» Assigned task: Keep to the lines from the one with "Given: Click the color" through the end of the data, and write them out exactly.
** Opening Entries provided block **
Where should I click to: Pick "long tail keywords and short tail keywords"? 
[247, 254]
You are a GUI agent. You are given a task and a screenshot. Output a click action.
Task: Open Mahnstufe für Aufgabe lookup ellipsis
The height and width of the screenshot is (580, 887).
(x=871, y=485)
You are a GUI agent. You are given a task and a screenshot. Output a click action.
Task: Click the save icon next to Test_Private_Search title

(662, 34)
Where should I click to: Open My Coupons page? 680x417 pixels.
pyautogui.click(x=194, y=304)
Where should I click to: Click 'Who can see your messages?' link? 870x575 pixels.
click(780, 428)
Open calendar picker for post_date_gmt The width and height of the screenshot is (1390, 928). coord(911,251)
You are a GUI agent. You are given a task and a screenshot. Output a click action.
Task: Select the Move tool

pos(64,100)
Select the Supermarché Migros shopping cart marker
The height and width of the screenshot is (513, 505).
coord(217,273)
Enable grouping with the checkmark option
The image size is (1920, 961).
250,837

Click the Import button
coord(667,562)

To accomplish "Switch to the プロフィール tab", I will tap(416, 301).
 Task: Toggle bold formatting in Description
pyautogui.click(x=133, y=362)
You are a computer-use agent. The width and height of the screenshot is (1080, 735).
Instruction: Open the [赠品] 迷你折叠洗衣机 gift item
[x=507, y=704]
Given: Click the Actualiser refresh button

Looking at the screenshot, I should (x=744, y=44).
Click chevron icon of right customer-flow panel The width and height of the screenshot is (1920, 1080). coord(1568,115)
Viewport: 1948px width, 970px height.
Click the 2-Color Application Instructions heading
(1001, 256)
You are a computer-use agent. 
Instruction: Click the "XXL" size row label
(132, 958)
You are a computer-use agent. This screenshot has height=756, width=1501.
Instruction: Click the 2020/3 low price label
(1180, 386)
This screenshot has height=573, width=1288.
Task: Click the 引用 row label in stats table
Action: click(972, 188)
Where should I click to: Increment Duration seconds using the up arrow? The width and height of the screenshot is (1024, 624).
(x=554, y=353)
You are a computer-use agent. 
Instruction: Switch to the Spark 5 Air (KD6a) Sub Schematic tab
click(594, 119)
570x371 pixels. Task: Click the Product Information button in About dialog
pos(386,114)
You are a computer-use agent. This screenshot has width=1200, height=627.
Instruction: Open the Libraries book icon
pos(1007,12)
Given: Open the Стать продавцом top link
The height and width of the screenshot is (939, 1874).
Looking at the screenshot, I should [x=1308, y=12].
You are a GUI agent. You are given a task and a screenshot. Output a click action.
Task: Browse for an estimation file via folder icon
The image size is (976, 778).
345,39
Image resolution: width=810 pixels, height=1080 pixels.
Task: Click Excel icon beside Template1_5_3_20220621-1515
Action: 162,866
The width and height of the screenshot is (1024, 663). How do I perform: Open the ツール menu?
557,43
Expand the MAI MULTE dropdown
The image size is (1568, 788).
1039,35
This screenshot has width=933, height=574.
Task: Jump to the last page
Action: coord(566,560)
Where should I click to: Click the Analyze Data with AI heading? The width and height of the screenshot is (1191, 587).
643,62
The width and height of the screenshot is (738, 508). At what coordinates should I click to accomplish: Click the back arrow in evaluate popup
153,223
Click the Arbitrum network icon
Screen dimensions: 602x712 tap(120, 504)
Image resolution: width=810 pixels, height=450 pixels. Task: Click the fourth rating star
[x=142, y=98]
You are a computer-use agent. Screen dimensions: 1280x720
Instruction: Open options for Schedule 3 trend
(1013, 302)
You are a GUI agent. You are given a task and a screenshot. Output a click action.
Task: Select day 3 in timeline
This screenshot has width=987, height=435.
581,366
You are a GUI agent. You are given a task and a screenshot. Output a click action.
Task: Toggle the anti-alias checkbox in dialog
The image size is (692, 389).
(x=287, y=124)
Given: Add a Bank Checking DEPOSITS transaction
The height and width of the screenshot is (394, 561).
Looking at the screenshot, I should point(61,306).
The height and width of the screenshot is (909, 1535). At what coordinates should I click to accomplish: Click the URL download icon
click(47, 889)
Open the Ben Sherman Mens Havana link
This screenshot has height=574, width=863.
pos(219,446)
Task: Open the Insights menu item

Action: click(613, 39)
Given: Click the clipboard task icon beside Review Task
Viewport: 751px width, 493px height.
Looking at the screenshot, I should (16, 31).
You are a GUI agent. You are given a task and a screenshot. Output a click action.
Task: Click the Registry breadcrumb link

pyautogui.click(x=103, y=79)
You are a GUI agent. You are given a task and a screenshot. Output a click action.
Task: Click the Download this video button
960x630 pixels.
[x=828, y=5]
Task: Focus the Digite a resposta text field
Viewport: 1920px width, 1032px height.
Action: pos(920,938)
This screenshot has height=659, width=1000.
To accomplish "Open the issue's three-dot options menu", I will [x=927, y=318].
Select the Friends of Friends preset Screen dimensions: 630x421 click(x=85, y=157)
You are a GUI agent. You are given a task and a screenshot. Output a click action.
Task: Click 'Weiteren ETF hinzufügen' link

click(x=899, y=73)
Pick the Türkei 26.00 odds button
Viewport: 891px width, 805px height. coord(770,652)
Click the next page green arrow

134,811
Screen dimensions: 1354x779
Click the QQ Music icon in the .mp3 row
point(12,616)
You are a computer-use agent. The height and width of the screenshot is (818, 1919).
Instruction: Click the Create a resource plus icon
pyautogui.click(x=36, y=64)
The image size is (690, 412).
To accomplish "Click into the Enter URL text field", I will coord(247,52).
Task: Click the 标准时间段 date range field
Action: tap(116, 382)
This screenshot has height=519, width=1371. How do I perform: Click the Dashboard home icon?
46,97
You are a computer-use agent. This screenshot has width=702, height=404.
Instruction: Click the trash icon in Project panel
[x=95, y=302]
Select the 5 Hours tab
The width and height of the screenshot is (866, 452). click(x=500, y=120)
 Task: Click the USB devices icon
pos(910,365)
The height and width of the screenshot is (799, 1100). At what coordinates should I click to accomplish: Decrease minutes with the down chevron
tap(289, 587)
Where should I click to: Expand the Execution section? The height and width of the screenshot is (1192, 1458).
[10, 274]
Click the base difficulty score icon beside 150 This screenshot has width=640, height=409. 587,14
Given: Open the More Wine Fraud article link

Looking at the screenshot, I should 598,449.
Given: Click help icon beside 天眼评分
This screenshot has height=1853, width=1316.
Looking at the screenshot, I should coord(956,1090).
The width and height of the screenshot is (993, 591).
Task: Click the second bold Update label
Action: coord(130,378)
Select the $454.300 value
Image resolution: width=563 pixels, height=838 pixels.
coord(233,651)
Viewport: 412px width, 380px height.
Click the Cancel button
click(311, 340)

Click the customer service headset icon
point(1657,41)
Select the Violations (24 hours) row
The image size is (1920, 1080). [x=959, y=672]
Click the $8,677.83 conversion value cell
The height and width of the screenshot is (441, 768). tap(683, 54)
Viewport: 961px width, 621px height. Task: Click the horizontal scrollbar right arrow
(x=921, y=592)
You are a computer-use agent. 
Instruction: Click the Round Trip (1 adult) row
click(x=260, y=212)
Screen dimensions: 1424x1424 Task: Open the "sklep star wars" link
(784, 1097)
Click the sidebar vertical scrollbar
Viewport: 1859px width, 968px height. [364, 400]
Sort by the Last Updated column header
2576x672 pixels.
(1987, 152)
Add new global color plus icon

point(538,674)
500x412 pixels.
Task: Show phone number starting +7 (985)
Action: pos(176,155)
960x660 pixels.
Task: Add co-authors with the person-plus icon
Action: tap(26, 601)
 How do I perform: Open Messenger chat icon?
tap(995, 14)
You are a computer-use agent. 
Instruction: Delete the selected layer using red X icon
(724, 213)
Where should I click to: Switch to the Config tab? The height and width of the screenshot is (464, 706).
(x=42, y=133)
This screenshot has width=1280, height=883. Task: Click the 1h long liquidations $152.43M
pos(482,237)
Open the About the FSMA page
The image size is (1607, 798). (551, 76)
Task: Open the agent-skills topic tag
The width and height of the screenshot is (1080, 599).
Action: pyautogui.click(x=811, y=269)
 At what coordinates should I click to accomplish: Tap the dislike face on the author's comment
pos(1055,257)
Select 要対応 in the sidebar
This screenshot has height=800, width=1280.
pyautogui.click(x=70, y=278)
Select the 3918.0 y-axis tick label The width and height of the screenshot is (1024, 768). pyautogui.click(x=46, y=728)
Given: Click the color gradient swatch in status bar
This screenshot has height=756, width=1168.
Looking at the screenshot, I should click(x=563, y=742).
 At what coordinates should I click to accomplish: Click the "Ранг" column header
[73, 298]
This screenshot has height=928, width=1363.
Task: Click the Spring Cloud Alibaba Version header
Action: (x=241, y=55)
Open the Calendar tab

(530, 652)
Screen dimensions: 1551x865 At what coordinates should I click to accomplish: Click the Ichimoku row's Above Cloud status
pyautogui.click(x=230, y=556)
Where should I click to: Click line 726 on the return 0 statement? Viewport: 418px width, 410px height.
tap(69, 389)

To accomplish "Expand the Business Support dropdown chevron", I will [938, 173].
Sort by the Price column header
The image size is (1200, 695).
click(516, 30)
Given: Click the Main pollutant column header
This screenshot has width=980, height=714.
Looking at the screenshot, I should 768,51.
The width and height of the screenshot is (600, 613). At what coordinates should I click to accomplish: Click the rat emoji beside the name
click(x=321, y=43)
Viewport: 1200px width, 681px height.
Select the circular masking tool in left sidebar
** Closing Entries provided block **
» Written answer:
Given: Click the color gradient swatch in status bar
This screenshot has height=756, width=1168.
Looking at the screenshot, I should click(x=563, y=742).
 At what coordinates should I click to accomplish: Click the "Ранг" column header
[73, 298]
This screenshot has height=928, width=1363.
Task: Click the Spring Cloud Alibaba Version header
Action: (x=241, y=55)
Open the Calendar tab

(530, 652)
Screen dimensions: 1551x865 At what coordinates should I click to accomplish: Click the Ichimoku row's Above Cloud status
pyautogui.click(x=230, y=556)
Where should I click to: Click line 726 on the return 0 statement? Viewport: 418px width, 410px height.
tap(69, 389)

To accomplish "Expand the Business Support dropdown chevron", I will [938, 173].
Sort by the Price column header
The image size is (1200, 695).
click(516, 30)
Given: Click the Main pollutant column header
This screenshot has width=980, height=714.
Looking at the screenshot, I should 768,51.
The width and height of the screenshot is (600, 613). At what coordinates should I click to accomplish: Click the rat emoji beside the name
click(x=321, y=43)
Viewport: 1200px width, 681px height.
Select the circular masking tool in left sidebar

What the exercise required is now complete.